## Lesetext
══════════════════════════════

Gewerkschaft der Polizei warnt vor neuen antisemitischen Kundgebungen

Polizei bei einer Demo, über dts Nachrichtenagentur
Foto: Polizei bei einer Demo, über dts Nachrichtenagentur

Berlin – Vor dem Hintergrund der jüngsten antisemitischen Hetzparolen fordert die Gewerkschaft der Polizei (GdP) die Innenminister und Innensenatoren auf, die Möglichkeiten des Aufenthaltsrechts zur Ausweisung von islamistischen Hasspredigern und Hetzern konsequent anzuwenden und warnt zudem vor neuen antisemitischen Kundgebungen. Gewerkschaftschef Oliver Malchow sagte der „Leipziger Volkszeitung“ (Mittwochausgabe): „Die Vorgänge zum Beispiel in der Al-Nur-Moschee in Berlin geben zu großer Sorge Anlass.“ Beim Verfassungsschutz gelte die Moschee als Anlaufpunkt von Salafisten und salafistischen Predigern, die einen besonders militanten und reaktionären Islam propagieren.

══════════════════════════════

## Arbeitsaufträge
a: Zitieren Sie aus dem Lesetext die Passage von „Gewerkschaft der Polizei warnt“ bis einschließlich „reaktionären Islam propagieren.“.
b: Als was gilt die Al-Nur-Moschee laut Lesetext beim Verfassungsschutz?
Das anschließende Material steht für sich und gehört nicht zum Lesetext.

## Bereitgestelltes Material
══════════════════════════════

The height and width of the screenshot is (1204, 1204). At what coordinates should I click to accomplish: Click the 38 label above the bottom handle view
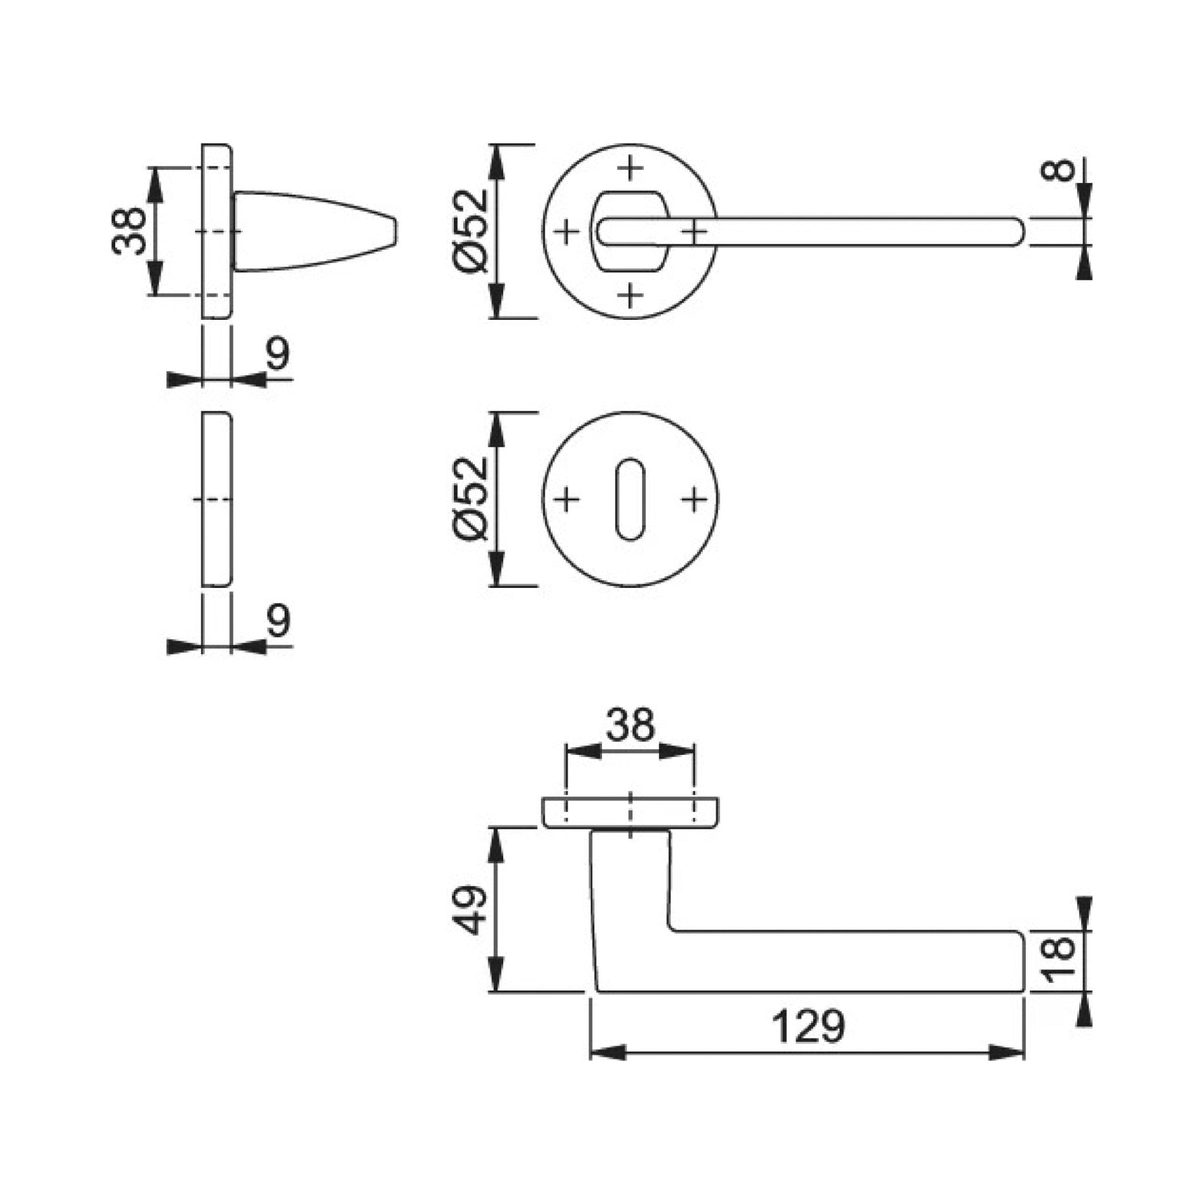tap(631, 724)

══════════════════════════════

## Ergebnisse
a:
Gewerkschaft der Polizei warnt vor neuen antisemitischen Kundgebungen

Polizei bei einer Demo, über dts Nachrichtenagentur
Foto: Polizei bei einer Demo, über dts Nachrichtenagentur

Berlin – Vor dem Hintergrund der jüngsten antisemitischen Hetzparolen fordert die Gewerkschaft der Polizei (GdP) die Innenminister und Innensenatoren auf, die Möglichkeiten des Aufenthaltsrechts zur Ausweisung von islamistischen Hasspredigern und Hetzern konsequent anzuwenden und warnt zudem vor neuen antisemitischen Kundgebungen. Gewerkschaftschef Oliver Malchow sagte der „Leipziger Volkszeitung“ (Mittwochausgabe): „Die Vorgänge zum Beispiel in der Al-Nur-Moschee in Berlin geben zu großer Sorge Anlass.“ Beim Verfassungsschutz gelte die Moschee als Anlaufpunkt von Salafisten und salafistischen Predigern, die einen besonders militanten und reaktionären Islam propagieren.

b: Als Anlaufpunkt von Salafisten und salafistischen Predigern.